→ Task item
Down to the final line, print the records again exactly.

Study material START

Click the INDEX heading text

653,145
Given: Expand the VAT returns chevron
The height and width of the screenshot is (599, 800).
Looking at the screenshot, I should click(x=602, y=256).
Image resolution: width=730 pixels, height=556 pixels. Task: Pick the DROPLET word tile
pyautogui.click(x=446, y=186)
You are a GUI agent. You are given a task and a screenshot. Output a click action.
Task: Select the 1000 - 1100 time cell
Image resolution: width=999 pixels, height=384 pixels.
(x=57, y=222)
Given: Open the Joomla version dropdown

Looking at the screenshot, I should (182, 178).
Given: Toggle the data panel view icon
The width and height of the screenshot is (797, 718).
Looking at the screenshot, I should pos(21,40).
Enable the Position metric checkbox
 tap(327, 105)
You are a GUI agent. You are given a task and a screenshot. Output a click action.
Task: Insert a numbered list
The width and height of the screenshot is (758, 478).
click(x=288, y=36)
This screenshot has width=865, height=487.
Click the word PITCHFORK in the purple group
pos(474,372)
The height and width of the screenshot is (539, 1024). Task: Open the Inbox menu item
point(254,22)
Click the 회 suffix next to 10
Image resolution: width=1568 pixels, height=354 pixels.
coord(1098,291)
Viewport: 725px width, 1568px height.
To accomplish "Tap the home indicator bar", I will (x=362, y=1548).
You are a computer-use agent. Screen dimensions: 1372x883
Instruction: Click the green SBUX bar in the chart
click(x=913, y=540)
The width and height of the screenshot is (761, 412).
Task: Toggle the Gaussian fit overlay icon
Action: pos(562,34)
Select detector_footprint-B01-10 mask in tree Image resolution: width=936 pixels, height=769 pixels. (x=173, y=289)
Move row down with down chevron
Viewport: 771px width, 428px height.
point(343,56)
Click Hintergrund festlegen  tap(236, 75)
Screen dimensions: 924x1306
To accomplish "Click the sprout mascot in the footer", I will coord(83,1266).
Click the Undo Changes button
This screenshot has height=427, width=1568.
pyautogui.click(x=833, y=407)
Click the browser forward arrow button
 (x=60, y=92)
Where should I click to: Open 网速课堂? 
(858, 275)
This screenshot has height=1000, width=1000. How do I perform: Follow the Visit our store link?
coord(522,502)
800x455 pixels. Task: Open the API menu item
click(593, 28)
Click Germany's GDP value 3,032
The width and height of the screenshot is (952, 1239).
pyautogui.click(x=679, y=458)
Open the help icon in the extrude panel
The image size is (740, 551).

Study material END

→ Response to this exercise
Click the INDEX heading text

653,145
Given: Expand the VAT returns chevron
The height and width of the screenshot is (599, 800).
Looking at the screenshot, I should click(x=602, y=256).
Image resolution: width=730 pixels, height=556 pixels. Task: Pick the DROPLET word tile
pyautogui.click(x=446, y=186)
You are a GUI agent. You are given a task and a screenshot. Output a click action.
Task: Select the 1000 - 1100 time cell
Image resolution: width=999 pixels, height=384 pixels.
(x=57, y=222)
Given: Open the Joomla version dropdown

Looking at the screenshot, I should (182, 178).
Given: Toggle the data panel view icon
The width and height of the screenshot is (797, 718).
Looking at the screenshot, I should pos(21,40).
Enable the Position metric checkbox
 tap(327, 105)
You are a GUI agent. You are given a task and a screenshot. Output a click action.
Task: Insert a numbered list
The width and height of the screenshot is (758, 478).
click(x=288, y=36)
This screenshot has width=865, height=487.
Click the word PITCHFORK in the purple group
pos(474,372)
The height and width of the screenshot is (539, 1024). Task: Open the Inbox menu item
point(254,22)
Click the 회 suffix next to 10
Image resolution: width=1568 pixels, height=354 pixels.
coord(1098,291)
Viewport: 725px width, 1568px height.
To accomplish "Tap the home indicator bar", I will (x=362, y=1548).
You are a computer-use agent. Screen dimensions: 1372x883
Instruction: Click the green SBUX bar in the chart
click(x=913, y=540)
The width and height of the screenshot is (761, 412).
Task: Toggle the Gaussian fit overlay icon
Action: pos(562,34)
Select detector_footprint-B01-10 mask in tree Image resolution: width=936 pixels, height=769 pixels. (x=173, y=289)
Move row down with down chevron
Viewport: 771px width, 428px height.
point(343,56)
Click Hintergrund festlegen  tap(236, 75)
Screen dimensions: 924x1306
To accomplish "Click the sprout mascot in the footer", I will coord(83,1266).
Click the Undo Changes button
This screenshot has height=427, width=1568.
pyautogui.click(x=833, y=407)
Click the browser forward arrow button
 (x=60, y=92)
Where should I click to: Open 网速课堂? 
(858, 275)
This screenshot has height=1000, width=1000. How do I perform: Follow the Visit our store link?
coord(522,502)
800x455 pixels. Task: Open the API menu item
click(593, 28)
Click Germany's GDP value 3,032
The width and height of the screenshot is (952, 1239).
pyautogui.click(x=679, y=458)
Open the help icon in the extrude panel
The image size is (740, 551).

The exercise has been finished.